Lambert declared himself sovereign and sole possessor of the island group and sent a proclamation back to Boston where it was published by the Boston Gazette:

"Know all men by these presents that I, Jonathan Lambert, late of Salem, in the State of Massachusetts, United States of America, and citizen thereof, have this 4th day of February in the year of Our Lord 1811, taken absolute possession of the Islands of Tristan da Cunha, so called, viz. the great island and the other two known by the names of Inaccessible and Nightingale Islands, solely for myself and my heirs, forever... grounding my right and claim on the rational and sure principles of absolute occupancy, and as such, holding and possessing all the rights, titles and immunities properly belonging to proprietors by the usage of nations. In consequence of this right and title by me thus assumed and established, I do further declare, that the said Islands shall for the future be denominated the ISLANDS OF REFRESHMENT, the great Island bearing that name in particular, and the landing-place on the north side a little to the east of the Cascade be called RECEPTION, which shall be my place of residence... I do hereby invite all those who may want refreshments to call at Reception, where by laying by, opposite the Cascade, they will be immediately visited by a boat from the shore, and speedily supplied with such things as the Islands may produce, at a reasonable price..."

He renamed the main island "Island of Refreshment", Inaccessible Island "Pintard Island" and Nightingale Island "Lovel Island" and his settlement (in and around the present-day Edinburgh of the Seven Seas), "Reception". Lambert planned to create an economy from selling sealskins and oil to buyers in Rio de Janeiro.
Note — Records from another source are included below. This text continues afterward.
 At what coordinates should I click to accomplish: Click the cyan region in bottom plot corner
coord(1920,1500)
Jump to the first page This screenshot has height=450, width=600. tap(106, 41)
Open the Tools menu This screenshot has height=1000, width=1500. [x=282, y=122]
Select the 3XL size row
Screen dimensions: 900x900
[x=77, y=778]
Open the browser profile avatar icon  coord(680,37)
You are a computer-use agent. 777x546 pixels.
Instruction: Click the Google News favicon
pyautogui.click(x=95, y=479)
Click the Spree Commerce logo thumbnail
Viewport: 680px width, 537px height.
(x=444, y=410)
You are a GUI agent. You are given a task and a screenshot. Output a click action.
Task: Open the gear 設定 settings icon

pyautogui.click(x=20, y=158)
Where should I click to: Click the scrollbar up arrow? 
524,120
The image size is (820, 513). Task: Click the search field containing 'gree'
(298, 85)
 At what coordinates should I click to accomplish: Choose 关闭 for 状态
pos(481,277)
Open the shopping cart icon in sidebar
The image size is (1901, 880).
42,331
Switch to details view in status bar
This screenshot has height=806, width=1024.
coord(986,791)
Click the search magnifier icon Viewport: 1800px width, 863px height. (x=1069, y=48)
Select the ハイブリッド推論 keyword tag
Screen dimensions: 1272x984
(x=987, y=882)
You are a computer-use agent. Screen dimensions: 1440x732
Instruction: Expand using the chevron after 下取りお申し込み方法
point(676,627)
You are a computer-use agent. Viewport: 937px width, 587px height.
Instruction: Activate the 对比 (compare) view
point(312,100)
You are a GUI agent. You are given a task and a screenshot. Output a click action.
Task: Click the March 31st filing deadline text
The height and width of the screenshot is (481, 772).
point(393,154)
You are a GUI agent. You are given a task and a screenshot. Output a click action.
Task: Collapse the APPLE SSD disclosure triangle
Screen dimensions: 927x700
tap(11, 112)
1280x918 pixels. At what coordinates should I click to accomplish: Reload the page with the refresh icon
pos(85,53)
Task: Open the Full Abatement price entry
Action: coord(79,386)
Southern elephant seals were apparently numerous on the islands and the men had killed at least 80 since landing, which they had used the blubber of to make oil. In January 1812, the islands were visited by the British merchant schooner Charles, Lambert told the captain of the ship that he would be willing to become a British subject if he was provided by the British with assistance and supplies. This never materialized though, since four months later on May 17, 1812, Lambert, Williams and Millet drowned while fishing. The lone survivor, Tomasso Corri was joined by two other men, and the three busied themselves growing vegetables, wheat and oats, and breeding pigs.

During the War of 1812, the islands were used as a base by American cruisers sent to prey on British merchant ships. This and other considerations urged by Lord Charles Henry Somerset, then-governor of Cape Colony in South Africa, led the British government to annex the islands as dependencies of the Cape Colony. The formal proclamation of annexation was made on August 14, 1816, partly as a measure to ensure the French could not use the islands as a base for a rescue operation to free the deposed Napoleon I of France from his prison on Saint Helena.